Psychiatrie et justice : modèle intégratif versus modèle ségrégatif
Le modèle intégratif français
Naissance
En 1986, les soins psychiatriques intracarcéraux sont ainsi confiés au ministère de la Santé avec la création des services médicopsychologiques régionaux (SMPR), désormais directement rattachés à la psychiatrie générale (Senon, 2004). La réforme des soins aux détenus du 18 janvier 1994 consolide ce modèle et étend la protection sociale à l’ensemble des personnes détenues. L’hôpital pénètre ainsi au sein du milieu carcéral dans une véritable intégration des champs sanitaires et judiciaires, favorisée par une politique à vocation préventive fondée sur la solidarité et la réinsertion.
Ressources
Ce modèle intégratif entraîne également certaines innovations, notamment au sujet des auteurs de violences sexuelles avec la loi du 17 juin 1998, première loi d’articulation santé-justice associée à un fondement clinique (Dubret, 2006). Le suivi sociojudiciaire y est créé, auquel une injonction de soin peut être adjointe si une expertise psychiatrique conclue à son indication, dans l’élaboration d’une complémentarité entre punir et soigner.
L’articulation de la psychiatrie avec le champ judiciaire permet en outre une lecture clinique des passages à l’acte violents de malades mentaux et la mise en évidence de symptômes pouvant en constituer des facteurs de risque, tels que l’arrêt des traitements psychotropes, la perte du lien social, la prise de substances psychoactives et des symptômes spécifiques à certaines pathologies. Cette « dangerosité psychiatrique » peut alors être prise en charge dans une démarche empathique et déstigmatisante qui favorise l’insertion sociale et pourrait contribuer à prévenir de nouvelles décompensations de ce type.

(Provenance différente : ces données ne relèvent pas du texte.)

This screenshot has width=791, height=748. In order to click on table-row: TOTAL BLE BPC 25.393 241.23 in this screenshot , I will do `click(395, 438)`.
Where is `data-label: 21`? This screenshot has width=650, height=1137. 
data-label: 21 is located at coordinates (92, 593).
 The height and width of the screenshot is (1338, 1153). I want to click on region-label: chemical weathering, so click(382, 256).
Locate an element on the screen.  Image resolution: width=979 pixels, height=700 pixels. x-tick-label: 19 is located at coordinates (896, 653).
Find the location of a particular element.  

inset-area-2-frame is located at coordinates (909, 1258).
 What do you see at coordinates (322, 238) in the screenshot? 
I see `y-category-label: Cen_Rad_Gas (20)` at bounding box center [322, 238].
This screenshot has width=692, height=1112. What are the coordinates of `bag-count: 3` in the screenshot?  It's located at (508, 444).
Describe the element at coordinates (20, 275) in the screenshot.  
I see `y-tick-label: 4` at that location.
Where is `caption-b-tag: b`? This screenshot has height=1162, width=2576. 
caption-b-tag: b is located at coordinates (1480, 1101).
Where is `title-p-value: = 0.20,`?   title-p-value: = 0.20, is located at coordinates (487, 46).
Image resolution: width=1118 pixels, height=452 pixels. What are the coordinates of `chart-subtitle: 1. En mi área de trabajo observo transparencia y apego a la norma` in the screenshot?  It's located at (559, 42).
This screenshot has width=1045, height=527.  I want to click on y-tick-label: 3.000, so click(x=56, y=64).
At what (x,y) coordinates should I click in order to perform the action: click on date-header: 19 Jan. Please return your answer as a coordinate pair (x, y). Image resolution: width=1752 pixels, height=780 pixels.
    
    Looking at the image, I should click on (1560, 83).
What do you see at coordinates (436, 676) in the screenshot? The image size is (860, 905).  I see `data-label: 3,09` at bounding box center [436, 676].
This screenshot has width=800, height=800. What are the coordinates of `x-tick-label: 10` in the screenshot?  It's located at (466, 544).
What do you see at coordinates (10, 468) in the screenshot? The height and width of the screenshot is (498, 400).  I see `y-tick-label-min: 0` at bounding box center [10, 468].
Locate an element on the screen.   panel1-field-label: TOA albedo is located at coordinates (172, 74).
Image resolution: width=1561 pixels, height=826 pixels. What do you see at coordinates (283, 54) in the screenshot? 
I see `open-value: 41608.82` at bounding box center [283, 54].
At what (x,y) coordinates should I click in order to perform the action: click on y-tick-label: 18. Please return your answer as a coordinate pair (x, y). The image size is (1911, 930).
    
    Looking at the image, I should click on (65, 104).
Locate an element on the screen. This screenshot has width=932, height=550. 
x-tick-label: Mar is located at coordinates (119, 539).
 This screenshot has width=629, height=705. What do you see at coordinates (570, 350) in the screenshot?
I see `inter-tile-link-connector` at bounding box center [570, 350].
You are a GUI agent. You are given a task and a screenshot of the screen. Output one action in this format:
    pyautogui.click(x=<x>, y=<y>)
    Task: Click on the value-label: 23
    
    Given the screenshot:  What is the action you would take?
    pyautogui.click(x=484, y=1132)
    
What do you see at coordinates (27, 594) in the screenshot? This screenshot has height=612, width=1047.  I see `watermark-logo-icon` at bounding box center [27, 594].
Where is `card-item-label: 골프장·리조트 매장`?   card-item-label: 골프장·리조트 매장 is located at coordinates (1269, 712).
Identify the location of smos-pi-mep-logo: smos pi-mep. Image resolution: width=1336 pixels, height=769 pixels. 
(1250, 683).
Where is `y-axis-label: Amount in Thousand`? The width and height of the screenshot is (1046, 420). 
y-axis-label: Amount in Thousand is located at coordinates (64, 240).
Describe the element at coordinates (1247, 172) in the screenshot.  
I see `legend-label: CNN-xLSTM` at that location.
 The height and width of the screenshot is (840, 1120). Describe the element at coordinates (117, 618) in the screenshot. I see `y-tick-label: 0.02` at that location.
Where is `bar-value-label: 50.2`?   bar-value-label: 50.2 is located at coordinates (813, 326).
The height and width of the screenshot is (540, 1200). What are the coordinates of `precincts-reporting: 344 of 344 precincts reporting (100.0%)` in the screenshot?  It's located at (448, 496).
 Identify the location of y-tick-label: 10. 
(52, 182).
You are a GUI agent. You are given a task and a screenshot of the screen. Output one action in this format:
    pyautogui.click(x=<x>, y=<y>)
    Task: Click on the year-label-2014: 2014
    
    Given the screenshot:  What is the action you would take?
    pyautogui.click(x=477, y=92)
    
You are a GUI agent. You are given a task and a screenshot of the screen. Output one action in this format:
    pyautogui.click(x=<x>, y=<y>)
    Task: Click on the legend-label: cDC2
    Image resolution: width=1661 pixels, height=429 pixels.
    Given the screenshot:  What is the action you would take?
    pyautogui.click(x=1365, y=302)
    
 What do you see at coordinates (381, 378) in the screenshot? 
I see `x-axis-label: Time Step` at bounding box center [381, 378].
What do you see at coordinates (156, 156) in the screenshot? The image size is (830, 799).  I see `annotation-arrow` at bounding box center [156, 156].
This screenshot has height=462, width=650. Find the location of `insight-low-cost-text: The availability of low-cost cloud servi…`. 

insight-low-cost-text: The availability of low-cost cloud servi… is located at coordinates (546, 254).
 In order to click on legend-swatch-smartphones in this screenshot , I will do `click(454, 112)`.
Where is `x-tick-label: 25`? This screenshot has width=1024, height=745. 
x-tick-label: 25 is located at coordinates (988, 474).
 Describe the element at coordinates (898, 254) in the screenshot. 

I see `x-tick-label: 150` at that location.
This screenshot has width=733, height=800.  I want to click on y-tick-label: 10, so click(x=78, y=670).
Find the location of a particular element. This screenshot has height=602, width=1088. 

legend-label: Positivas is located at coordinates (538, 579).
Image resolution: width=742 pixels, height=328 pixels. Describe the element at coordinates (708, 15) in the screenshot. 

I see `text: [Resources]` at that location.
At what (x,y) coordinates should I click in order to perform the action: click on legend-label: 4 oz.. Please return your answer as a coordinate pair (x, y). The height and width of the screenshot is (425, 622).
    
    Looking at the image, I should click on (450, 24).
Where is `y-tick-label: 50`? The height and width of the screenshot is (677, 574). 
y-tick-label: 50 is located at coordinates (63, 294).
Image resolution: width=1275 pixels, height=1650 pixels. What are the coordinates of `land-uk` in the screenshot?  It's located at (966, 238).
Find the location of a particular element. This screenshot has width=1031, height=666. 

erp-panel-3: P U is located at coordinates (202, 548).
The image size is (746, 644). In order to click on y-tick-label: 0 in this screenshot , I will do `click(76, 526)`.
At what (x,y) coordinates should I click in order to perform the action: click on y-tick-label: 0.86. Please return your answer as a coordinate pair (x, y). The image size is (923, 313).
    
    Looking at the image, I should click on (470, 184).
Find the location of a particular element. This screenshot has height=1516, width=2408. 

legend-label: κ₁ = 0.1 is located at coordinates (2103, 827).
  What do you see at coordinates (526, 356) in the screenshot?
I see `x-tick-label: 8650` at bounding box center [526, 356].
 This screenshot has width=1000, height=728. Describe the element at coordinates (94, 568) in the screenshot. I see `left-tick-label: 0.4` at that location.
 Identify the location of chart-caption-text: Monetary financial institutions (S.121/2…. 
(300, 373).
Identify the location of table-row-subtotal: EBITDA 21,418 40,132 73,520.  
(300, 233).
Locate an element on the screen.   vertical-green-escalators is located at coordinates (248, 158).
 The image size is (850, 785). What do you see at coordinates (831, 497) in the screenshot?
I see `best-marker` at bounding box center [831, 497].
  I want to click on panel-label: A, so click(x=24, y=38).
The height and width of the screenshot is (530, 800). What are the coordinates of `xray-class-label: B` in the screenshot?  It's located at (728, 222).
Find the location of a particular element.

Vers un modèle ségrégatif de défense sociale ?
Au XIXe siècle, l’école positiviste définit des principes de défense sociale dans une volonté de prévention du crime par la neutralisation des individus dangereux, et soumet pour cela le droit pénal à la science. La notion de dangerosité remplace alors celle de responsabilité et entraîne l’assimilation progressive du crime à la folie et de la punition au traitement, plusieurs expériences « pénitentiaropsychiatriques » apparaissant notamment en France.
Aujourd’hui, notre pays reste moins touché par les effets du positivisme que d’autres en Europe, où des orientations politiques de défense sociale ont mis en place des modèles ségrégatifs instaurant des filières psychiatriques spécifiques aux personnes placées sous main de justice, hors du circuit sanitaire de la population générale. Des « hôpitaux-prisons » y visent à protéger la société des malades comme des criminels « dangereux », où la psychiatrie est perçue comme un simple facteur de réduction des risques pour la sécurité publique.
Une évolution ségrégative de l’articulation santé-justice se dessine depuis 2002 avec la création d’une filière psychiatrique spécifique aux détenus, les unités hospitalières spécialement aménagées (UHSA), qui coupent pour ces personnes tout lien avec leurs secteurs psychiatriques d’origine. Cette évolution remet en question les objectifs de continuité des soins et de réinsertion du modèle intégratif, et accroît le risque d’un clivage entre psychiatrie générale et psychiatrie exercée en milieu pénitentiaire en différenciant leurs champs cliniques et leurs budgets.
Les nouvelles politiques entraînent de plus une augmentation de l’incarcération des malades mentaux en favorisant la judiciarisation des petits délits et en rendant souvent facultative l’expertise psychiatrique présentencielle. Le rôle de l’expert psychiatre est réorienté vers l’évaluation pronostique d’une « dangerosité » et s’éloigne ainsi des missions diagnostiques et d’évaluation de responsabilité capitales pour l’orientation thérapeutique des malades mentaux dans un modèle intégratif cohérent (Zagury, 2009).
La loi du 10 août 2007 « sur la récidive, les peines plancher et l’obligation de soin » implique encore davantage la psychiatrie dans la protection de la société par un mouvement de « psychologisation » des crimes les plus graves. L’injonction de Soin y perd tout son sens car elle est désormais associée de façon quasi-automatique au suivi sociojudiciaire dans des buts de surveillance et de « traitement psychique » des crimes. La loi du 25 février 2008 relative à « la rétention de sûreté et à la déclaration d’irresponsabilité pénale pour cause de trouble mental » amplifie encore ces attentes, des mesures de sûreté pouvant désormais être mises à exécution à l’issue de la peine devant la persistance d’une « dangerosité », si besoin par une rétention en centre « socio-médico-judiciaire » renouvelable sans limite.